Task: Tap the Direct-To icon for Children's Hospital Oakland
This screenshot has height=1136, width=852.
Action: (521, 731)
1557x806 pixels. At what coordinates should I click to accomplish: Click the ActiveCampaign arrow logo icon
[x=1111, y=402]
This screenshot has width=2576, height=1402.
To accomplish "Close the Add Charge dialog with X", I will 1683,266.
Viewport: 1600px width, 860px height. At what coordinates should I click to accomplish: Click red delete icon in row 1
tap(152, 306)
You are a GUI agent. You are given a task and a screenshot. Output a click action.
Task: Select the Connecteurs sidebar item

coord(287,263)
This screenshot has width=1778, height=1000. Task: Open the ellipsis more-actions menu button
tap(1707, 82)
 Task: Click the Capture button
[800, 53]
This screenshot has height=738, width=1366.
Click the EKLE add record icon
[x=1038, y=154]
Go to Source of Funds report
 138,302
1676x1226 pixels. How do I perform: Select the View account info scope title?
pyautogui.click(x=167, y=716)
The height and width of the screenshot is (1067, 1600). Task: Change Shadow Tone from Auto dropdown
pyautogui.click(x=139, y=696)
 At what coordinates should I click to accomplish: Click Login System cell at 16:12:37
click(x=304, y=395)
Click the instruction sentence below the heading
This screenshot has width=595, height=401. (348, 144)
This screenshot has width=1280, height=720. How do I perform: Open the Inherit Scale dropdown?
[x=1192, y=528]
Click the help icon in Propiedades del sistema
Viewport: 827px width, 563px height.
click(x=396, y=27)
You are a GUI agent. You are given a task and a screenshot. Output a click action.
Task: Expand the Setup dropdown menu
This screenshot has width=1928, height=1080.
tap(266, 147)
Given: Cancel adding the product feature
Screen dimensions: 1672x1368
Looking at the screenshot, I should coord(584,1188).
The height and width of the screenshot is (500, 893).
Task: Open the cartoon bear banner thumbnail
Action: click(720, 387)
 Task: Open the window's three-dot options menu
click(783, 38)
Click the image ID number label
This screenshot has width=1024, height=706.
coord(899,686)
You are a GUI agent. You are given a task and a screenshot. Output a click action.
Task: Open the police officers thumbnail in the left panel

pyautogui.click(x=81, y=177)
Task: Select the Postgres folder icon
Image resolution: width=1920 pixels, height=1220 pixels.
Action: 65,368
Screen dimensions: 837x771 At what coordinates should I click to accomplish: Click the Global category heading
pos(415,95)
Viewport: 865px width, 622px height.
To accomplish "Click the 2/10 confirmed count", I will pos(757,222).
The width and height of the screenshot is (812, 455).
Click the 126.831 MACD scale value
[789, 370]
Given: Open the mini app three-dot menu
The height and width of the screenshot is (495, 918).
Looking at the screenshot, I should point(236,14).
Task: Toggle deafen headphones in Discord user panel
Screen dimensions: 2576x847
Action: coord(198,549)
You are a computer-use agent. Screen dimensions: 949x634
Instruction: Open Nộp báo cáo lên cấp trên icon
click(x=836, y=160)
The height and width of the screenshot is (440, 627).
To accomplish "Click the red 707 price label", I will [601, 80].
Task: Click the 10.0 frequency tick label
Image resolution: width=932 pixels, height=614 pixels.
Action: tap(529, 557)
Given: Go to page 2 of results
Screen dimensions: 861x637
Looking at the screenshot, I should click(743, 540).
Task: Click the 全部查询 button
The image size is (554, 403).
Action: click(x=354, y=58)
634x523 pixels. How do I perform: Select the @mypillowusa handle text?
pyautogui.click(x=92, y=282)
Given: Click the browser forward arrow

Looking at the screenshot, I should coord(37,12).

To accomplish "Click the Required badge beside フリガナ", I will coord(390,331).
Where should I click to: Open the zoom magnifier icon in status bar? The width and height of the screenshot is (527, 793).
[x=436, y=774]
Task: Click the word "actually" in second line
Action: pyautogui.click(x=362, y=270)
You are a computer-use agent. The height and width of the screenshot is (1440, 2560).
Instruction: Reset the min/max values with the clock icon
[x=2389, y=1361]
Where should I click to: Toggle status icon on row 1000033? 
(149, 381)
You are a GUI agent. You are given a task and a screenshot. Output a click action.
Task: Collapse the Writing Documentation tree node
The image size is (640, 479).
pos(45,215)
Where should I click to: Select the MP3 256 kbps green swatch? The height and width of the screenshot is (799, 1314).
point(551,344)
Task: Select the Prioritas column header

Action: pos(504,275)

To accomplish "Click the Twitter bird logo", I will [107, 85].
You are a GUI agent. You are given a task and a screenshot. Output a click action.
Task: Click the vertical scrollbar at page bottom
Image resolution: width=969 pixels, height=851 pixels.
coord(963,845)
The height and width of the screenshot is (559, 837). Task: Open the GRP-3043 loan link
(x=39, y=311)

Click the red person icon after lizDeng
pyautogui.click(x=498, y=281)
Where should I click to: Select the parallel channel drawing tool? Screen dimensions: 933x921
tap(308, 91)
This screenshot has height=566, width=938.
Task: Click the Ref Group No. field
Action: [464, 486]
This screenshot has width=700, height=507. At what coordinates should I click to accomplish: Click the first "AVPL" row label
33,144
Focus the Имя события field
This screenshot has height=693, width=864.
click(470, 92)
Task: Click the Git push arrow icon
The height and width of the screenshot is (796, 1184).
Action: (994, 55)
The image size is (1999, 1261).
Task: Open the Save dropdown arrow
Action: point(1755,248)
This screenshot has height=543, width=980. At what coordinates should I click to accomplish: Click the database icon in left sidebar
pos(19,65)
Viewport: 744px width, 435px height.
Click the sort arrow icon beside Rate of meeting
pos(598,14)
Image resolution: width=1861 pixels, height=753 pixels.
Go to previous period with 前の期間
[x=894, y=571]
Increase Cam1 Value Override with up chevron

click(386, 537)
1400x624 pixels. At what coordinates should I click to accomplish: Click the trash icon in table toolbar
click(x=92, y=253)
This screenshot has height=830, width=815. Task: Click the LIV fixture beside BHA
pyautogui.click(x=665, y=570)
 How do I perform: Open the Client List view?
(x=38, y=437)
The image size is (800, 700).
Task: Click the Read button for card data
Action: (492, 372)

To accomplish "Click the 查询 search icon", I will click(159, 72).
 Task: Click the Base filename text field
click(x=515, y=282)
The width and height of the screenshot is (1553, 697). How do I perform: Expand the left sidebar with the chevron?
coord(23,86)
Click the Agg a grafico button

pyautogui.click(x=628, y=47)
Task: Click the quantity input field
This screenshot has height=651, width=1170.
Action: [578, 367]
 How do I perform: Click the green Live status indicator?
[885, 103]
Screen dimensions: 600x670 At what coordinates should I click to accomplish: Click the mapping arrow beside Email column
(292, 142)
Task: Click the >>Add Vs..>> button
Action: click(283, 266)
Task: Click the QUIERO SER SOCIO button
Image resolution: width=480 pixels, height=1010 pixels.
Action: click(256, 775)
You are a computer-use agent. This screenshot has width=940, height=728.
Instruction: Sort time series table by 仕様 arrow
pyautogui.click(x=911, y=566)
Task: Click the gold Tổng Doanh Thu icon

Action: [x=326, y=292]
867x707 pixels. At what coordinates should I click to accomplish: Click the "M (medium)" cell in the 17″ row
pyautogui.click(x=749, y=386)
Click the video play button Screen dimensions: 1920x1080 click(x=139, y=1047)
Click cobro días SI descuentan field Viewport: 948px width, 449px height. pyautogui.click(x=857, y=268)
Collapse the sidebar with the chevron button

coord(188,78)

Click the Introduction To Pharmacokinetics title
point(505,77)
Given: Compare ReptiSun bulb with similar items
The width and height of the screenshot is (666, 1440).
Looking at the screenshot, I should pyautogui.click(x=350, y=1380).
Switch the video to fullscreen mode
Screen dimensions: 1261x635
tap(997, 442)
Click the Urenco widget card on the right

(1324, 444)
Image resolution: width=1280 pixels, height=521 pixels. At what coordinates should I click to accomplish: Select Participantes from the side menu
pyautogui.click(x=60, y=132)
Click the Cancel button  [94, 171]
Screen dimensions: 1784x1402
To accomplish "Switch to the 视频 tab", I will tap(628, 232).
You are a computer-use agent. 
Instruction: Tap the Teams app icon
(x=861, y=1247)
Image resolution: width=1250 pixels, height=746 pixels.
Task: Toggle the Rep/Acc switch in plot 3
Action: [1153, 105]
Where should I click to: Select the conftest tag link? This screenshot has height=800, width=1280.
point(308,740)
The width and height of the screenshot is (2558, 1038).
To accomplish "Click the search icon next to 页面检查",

-------------------------

### What you have to do
Could you rewrite the rows from the line with "Task: Click the gold Tổng Doanh Thu icon" through the end of the rows, putting "Dismiss" in place of "Cancel" and leaving everything else unchanged?

### Expected answer
Task: Click the gold Tổng Doanh Thu icon

Action: [x=326, y=292]
867x707 pixels. At what coordinates should I click to accomplish: Click the "M (medium)" cell in the 17″ row
pyautogui.click(x=749, y=386)
Click the video play button Screen dimensions: 1920x1080 click(x=139, y=1047)
Click cobro días SI descuentan field Viewport: 948px width, 449px height. pyautogui.click(x=857, y=268)
Collapse the sidebar with the chevron button

coord(188,78)

Click the Introduction To Pharmacokinetics title
point(505,77)
Given: Compare ReptiSun bulb with similar items
The width and height of the screenshot is (666, 1440).
Looking at the screenshot, I should pyautogui.click(x=350, y=1380).
Switch the video to fullscreen mode
Screen dimensions: 1261x635
tap(997, 442)
Click the Urenco widget card on the right

(1324, 444)
Image resolution: width=1280 pixels, height=521 pixels. At what coordinates should I click to accomplish: Select Participantes from the side menu
pyautogui.click(x=60, y=132)
Click the Dismiss button  [94, 171]
Screen dimensions: 1784x1402
To accomplish "Switch to the 视频 tab", I will tap(628, 232).
You are a computer-use agent. 
Instruction: Tap the Teams app icon
(x=861, y=1247)
Image resolution: width=1250 pixels, height=746 pixels.
Task: Toggle the Rep/Acc switch in plot 3
Action: [1153, 105]
Where should I click to: Select the conftest tag link? This screenshot has height=800, width=1280.
point(308,740)
The width and height of the screenshot is (2558, 1038).
To accomplish "Click the search icon next to 页面检查",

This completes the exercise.